→ YOUR GOAL
Please report each line of the data below that contains "Create".

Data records
[Start of section]

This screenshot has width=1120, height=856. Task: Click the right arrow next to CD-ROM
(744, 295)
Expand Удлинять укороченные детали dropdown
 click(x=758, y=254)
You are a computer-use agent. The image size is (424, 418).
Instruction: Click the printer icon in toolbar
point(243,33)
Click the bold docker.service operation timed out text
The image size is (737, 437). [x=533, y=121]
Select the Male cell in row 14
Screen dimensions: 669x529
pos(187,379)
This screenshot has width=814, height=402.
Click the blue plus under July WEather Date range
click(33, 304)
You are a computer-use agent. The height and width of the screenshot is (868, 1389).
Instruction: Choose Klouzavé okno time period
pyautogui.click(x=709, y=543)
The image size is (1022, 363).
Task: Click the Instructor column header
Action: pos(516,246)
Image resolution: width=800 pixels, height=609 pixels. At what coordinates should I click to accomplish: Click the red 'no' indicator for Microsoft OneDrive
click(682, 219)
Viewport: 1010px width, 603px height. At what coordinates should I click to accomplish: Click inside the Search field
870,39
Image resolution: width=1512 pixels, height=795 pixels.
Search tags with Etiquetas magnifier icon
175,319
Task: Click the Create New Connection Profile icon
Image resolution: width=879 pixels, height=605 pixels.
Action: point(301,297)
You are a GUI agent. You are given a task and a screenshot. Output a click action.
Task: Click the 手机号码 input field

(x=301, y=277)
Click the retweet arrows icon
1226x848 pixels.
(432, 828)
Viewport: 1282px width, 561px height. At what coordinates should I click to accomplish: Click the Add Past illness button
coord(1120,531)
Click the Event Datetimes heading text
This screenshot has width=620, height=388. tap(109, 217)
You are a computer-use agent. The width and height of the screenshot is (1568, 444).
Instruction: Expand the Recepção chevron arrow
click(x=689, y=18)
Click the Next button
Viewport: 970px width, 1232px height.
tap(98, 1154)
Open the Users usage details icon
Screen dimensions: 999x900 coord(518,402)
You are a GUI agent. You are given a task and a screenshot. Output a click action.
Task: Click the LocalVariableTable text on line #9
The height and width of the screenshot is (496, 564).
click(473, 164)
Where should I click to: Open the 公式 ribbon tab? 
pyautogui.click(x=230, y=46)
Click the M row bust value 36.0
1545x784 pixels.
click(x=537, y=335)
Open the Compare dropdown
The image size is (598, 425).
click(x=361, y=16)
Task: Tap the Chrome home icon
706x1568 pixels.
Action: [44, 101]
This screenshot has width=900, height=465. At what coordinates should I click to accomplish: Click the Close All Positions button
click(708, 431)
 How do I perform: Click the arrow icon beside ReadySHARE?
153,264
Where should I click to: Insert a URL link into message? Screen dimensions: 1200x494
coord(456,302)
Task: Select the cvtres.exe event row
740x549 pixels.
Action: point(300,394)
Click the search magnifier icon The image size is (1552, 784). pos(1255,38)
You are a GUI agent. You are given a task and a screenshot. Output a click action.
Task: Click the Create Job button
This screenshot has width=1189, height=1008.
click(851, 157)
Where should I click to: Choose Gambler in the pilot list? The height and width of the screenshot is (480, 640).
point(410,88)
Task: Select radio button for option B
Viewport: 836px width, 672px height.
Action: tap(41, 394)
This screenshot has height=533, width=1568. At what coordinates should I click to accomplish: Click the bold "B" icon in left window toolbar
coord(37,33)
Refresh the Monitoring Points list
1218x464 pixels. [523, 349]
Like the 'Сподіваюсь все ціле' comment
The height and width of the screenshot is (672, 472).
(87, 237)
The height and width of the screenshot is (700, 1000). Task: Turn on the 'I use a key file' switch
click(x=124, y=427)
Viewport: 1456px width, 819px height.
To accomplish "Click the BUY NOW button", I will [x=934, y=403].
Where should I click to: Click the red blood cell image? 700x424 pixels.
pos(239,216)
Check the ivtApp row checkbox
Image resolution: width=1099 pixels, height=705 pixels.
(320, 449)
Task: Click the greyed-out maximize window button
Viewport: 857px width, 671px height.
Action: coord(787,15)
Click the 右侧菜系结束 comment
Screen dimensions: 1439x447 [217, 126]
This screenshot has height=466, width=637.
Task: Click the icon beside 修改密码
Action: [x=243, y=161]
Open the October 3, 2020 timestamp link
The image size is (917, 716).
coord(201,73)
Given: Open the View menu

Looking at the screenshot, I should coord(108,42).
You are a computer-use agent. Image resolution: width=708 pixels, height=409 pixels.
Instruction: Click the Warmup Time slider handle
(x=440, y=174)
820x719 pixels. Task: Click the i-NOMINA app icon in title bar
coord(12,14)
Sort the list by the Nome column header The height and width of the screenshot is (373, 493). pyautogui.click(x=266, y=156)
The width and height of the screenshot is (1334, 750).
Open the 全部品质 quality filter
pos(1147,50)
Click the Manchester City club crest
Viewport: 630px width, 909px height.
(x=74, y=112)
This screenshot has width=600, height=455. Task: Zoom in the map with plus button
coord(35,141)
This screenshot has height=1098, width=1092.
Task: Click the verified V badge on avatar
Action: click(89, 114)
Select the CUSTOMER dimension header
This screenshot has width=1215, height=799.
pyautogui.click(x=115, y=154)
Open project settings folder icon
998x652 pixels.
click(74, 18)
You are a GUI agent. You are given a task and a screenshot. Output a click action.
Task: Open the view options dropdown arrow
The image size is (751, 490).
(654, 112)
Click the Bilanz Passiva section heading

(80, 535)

[End of section]

→ EXERCISE OUTPUT
Task: Click the Create New Connection Profile icon
Task: Click the Create Job button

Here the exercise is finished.